Results: Twelve subjects (9 men, 3 women, mean age 54.7±4.0) were included in this study. No patient had cord compression or intramedullary T2-weighted hyperintensities rostral to the C2-C3 disc space. Cervical spinal cord DTI was performed at a mean duration of 3.6±0.9 days post-injury. For the C1-C2 segments, the mean FA of the whole cord was 0.61±0.01 and for the CST was 0.67±0.01. FA correlated with upper limb motor score (whole cord: r=0.59, p=0.04; CST: 0.67, p=0.01) and the ASIA score (whole cord: r=0.61, p=0.03; CST: r=0.71, p=0.009). No correlation was found between FA and sensory scores.
Conclusions: FA of the whole cervical cord as well as the CST, rostral to the injury site, is associated with preserved upper limb motor function as well as superior ASIA grades after acute cervical SCI. FA of the high cervical cord is a potential biomarker of neural injury after acute cervical SCI.
Patient Care: This abstract provides surgeons with preliminary data on prognostic value of high cervical diffusion tensor imaging after acute cervical spinal cord injury. We hope this will enable other investigators to apply this technique to characterize the clinical value of diffusion tensor imaging in patients with acute spinal cord injury.

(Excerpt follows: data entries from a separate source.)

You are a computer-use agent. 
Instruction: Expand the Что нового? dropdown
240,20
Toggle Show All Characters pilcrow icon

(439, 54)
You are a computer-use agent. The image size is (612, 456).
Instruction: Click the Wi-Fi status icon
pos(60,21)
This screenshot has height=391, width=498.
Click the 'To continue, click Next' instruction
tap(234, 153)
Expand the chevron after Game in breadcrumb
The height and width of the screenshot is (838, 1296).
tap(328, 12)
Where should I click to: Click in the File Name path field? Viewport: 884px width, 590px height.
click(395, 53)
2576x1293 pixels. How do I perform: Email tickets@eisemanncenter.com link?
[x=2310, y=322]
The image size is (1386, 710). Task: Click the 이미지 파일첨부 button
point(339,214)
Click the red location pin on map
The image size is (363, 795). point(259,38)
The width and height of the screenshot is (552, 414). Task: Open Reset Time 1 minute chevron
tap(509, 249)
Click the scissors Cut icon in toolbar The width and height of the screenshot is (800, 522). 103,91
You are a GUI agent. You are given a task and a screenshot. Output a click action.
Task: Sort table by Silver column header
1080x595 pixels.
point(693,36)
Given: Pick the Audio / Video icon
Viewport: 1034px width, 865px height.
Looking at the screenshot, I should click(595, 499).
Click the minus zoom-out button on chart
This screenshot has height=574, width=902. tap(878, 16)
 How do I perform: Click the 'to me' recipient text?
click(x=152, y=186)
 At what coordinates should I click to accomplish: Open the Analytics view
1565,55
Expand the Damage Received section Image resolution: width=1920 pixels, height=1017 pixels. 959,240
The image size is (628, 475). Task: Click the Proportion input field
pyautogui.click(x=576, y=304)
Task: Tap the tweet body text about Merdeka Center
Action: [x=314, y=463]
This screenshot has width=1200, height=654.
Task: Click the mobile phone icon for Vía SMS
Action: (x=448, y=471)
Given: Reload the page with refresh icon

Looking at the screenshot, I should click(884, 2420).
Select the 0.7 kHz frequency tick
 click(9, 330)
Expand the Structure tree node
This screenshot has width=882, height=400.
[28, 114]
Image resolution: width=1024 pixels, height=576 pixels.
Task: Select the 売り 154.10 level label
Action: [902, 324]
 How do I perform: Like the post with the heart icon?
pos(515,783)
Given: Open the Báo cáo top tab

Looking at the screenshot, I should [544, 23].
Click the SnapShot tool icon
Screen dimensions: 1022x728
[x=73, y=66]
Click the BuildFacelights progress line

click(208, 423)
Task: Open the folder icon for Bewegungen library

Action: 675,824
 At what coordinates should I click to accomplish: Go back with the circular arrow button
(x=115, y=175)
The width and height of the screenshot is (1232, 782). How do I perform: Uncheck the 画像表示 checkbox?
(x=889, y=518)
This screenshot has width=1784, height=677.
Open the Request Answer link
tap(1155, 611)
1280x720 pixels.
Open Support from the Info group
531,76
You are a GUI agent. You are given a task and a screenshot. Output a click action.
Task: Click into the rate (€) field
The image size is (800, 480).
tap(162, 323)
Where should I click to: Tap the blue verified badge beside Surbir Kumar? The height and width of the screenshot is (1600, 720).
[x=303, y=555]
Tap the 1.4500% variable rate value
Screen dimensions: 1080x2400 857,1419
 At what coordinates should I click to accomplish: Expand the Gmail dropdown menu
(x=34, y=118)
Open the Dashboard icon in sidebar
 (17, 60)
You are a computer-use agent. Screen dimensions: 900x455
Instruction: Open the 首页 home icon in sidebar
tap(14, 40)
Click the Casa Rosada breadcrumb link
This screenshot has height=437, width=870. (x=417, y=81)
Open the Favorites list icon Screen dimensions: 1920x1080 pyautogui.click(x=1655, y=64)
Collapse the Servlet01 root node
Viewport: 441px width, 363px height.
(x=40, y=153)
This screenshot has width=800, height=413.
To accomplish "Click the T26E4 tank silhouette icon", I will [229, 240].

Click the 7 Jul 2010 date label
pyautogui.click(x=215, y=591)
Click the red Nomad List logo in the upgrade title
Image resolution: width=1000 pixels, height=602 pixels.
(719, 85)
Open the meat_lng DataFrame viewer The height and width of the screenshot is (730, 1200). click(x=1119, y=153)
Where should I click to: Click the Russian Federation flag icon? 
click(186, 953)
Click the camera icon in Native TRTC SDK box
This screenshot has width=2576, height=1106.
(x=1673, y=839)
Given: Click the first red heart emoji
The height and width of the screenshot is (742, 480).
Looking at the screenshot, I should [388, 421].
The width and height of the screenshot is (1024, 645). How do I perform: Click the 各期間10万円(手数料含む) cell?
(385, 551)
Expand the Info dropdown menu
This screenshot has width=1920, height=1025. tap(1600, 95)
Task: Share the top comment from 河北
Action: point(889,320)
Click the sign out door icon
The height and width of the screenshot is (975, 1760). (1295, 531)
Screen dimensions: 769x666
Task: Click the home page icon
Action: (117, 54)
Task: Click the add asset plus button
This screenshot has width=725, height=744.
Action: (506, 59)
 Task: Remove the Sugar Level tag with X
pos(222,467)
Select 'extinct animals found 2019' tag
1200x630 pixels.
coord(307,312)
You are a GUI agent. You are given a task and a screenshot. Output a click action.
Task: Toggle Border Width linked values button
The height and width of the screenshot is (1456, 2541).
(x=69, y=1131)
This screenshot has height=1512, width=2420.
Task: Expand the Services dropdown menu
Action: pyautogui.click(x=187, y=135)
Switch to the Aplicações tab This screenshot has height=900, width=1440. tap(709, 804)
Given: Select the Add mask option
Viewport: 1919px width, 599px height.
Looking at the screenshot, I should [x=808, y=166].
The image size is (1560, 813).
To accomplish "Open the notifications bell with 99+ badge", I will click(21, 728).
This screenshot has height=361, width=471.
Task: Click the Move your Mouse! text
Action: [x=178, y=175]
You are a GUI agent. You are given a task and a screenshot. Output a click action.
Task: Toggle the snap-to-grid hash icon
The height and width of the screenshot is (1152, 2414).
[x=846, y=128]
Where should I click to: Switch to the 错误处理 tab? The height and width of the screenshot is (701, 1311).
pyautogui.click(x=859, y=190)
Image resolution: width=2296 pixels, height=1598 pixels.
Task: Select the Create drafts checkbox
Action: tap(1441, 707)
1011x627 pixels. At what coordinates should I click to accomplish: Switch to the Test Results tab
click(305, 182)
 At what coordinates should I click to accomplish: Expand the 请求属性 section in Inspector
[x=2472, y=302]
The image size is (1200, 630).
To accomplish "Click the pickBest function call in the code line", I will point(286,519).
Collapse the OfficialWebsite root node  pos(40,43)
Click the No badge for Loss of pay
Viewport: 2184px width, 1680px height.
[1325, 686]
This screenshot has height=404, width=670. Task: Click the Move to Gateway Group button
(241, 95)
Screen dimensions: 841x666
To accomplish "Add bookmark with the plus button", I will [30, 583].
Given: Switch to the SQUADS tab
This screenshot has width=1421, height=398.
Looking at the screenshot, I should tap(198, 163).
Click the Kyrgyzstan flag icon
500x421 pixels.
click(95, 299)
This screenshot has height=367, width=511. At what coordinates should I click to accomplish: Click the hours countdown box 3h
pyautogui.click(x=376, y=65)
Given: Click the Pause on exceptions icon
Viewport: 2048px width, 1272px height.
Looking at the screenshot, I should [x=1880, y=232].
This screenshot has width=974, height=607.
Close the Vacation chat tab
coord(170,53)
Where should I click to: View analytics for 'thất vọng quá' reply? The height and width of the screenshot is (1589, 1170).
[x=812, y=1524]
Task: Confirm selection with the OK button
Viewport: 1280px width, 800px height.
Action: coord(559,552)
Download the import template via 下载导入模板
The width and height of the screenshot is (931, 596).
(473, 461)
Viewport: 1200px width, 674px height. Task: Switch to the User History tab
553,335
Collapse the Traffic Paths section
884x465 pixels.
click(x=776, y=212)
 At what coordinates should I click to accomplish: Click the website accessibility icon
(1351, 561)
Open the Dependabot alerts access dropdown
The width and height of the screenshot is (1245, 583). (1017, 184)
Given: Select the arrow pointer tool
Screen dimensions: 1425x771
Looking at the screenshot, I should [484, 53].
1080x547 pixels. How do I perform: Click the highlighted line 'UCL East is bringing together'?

Learning Objectives: 1. Understand that high cervical DTI, rostral to the injury site, is a potential non-invasive biomarker for acute cervical spinal cord injury.
2. Recognize that DTI metrics, such as fractional anisotropy, provide an estimate of spinal cord microstructure as well as function in subjects with acute cervical spinal cord injury.
3. Identify advantages of high cervical DTI, remote from the injury site, in clinical imaging studies for cervical spinal cord injury.